A souple cases were told to me about tombstones falling on their toes or legs and injuring them. In some cemeteries, I guess it is up to the people to take care of the grave and make sure the tombstone is secure. But that really doesn't matter for usually cemetery personel will stand fallen stones up... but rarely do the check each stone to see if it is stable.

Anothersomewhat bizarre case is related by one of the Ireland List Members. She says:

"I know this is off topic, and very unusual.

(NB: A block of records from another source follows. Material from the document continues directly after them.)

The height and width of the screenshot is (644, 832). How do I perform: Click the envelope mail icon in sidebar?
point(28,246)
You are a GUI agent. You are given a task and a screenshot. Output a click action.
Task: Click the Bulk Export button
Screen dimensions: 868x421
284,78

After about six week of rain about three years ago, we had a very pretty Saturday, younger daughter and I set out for the cemetery, I was visiting with an 82 year old great uncle, my very impatient 10 your old daughter wanted to explore the cemetery just across the road, I allowed her to go but said she must keep me in her line of vision at all times [we were siting on the patio] with in about 10 minutes she came running back, saying there was a boy's body hanging from tree, I left her with my great uncle while I checked it out, knowing the UNI was near and students often like to play tricks. but sadly it was a body, and of a 19 year old girl. a victim of drug abuse. This experience left my daughter very shaken, and me too, she had counselling and is now fine, the councillor used this experience as another reason, not to use drugs. "
Karen in Oz

This story reminds me of several stories over the years where people witnessed small animals hung up or crucified in cemeteries... and even more where small animals were simply found dead. I have also heard of people found hung or shot in cemeteries, however many of these stories can easily be written off as someone trying to enhance a story -- that is until you see it yourself. To young children, and some adults, this can be a very disturbing thing to find.

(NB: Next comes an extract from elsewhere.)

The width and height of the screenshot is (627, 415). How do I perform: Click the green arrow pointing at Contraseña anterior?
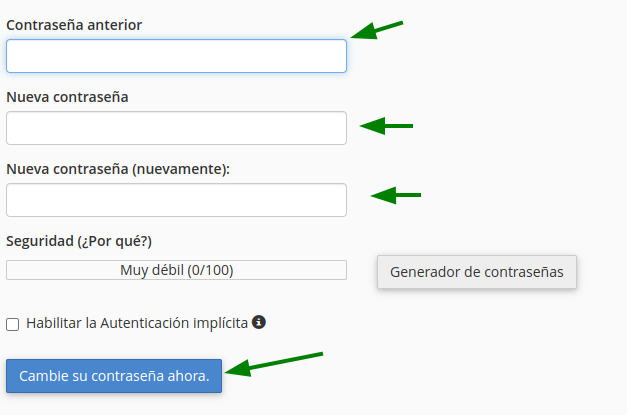pyautogui.click(x=377, y=30)
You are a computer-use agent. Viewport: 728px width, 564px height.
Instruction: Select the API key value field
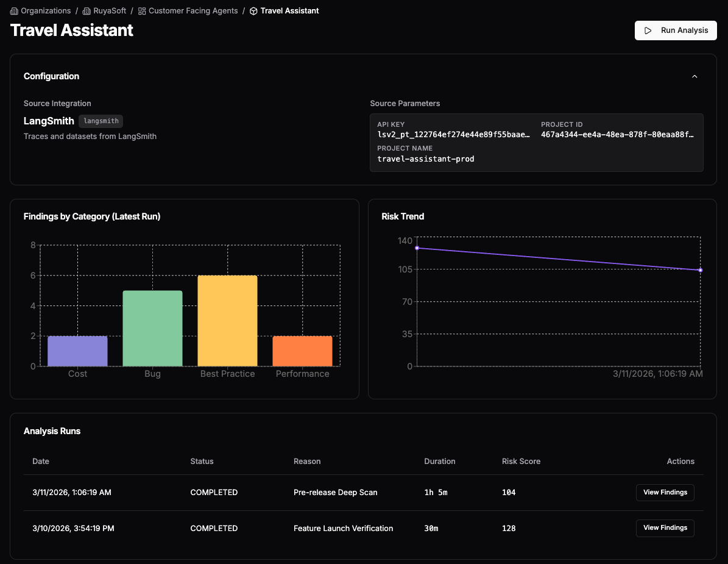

A person should always be aware of their surroundings, and take steps that lower their chances of becoming a victim, however they should take special care around the Holidays (like Mother's Day, Memorial Day, Father's Day and even Halloween). For all the visitors a cemetery receives, they can be very lonely places and like other places, the people who go there are not always willing to get involved in a situation. Members of the Criminal Mindset know this too and this makes cemetery visitors an appealing target for theft, personal attacks, etc.. Whenever you visit the cemetery it's a good idea to follow some common sense safety precautions:

  • This first one is rough, because it stated "Don't leave your purse or other valuables in your car.", but I disagree with this idea. It is often safer to keep what valuables you take with you in a locked vehicle than to carry them with you. The best advice is not to take a big, bulky purse with you, and store it under the seat or in the trunk of your locked car. One last bit of advice is to not make loud commentary about where your valuables are, on almost every cemetery trip I made I could count on one person telling another where their purse is. People often forget that sounds in a cemetery tend to carry further than those made on a street or in a parking lot.
  • If possible, go with a group.
  • Go during the daylight hours. Many Cemeteries close at dusk, however some remain open to certain hours - whether it gets dark early or not.
  • If you have a cell phone, it is also a good idea to bring it with you so that you can call for help if necessary.